You can ask a window for its resolution like so:
NSDictionary* deviceDescription = [window deviceDescription];
NSSize resolution = [[deviceDescription objectForKey:NSDeviceResolution] sizeValue];
This will currently give you an NSSize of {72,72} for all screens, no matter what their actual PPI. The only thing that make this value change is changing the scaling factor in the Quartz Debug utility, or if Apple ever turns on resolution-independent UI. You can obtain the current scale factor by calling:
[[NSScreen mainScreen] userSpaceScaleFactor];
If you really must know the exact resolution (and I'd be interested to know why you think you do), you could create a screen calibration routine and have the user measure a line on-screen with an actual physical ruler. Crude, yes, but it will work.

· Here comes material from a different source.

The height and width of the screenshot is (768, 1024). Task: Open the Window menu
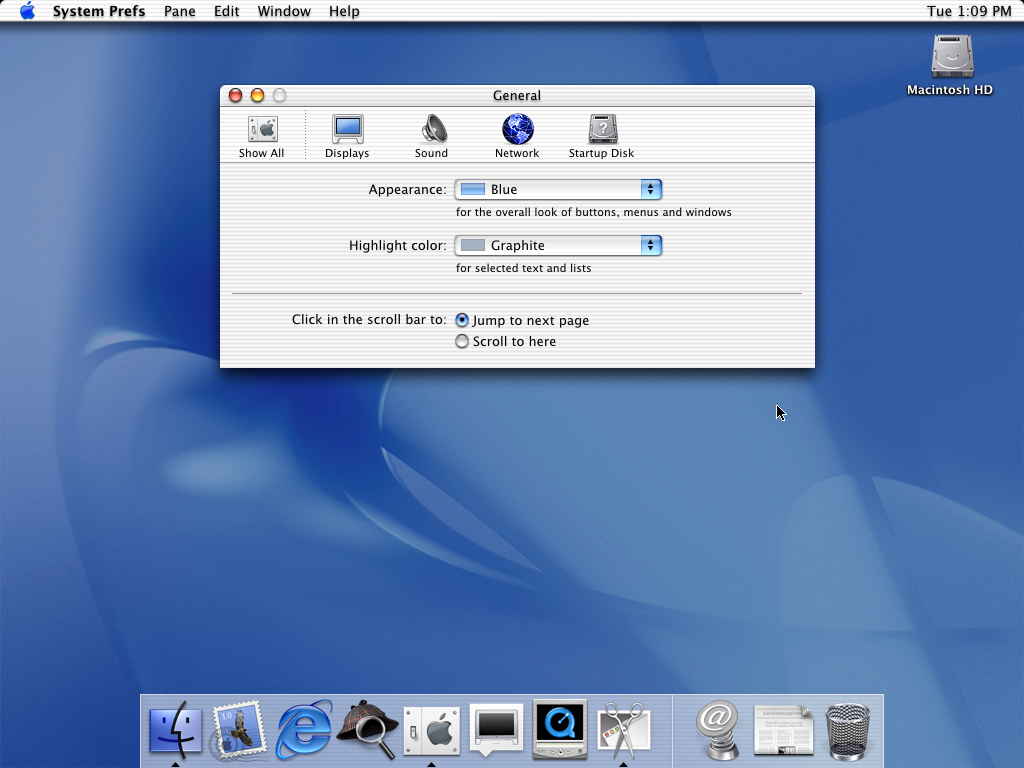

Here's a platform independent way to get the screen DPI:
// Written in Java
import java.awt.Toolkit;
import javax.swing.JFrame;
import javax.swing.JLabel;
import javax.swing.border.EmptyBorder;
public final class DpiTest {
public static void main(String[] args) {
JFrame frame = new JFrame("DPI");
JLabel label = new JLabel("Current Screen DPI: " + Toolkit.getDefaultToolkit().getScreenResolution());
label.setBorder(new EmptyBorder(20, 20, 20, 20));
frame.add(label);
frame.setDefaultCloseOperation(JFrame.EXIT_ON_CLOSE);
frame.pack();
frame.setVisible(true);
}
}
You can download a compiled jar of this from here. After downloading, java -jar dpi.jar will show you the DPI.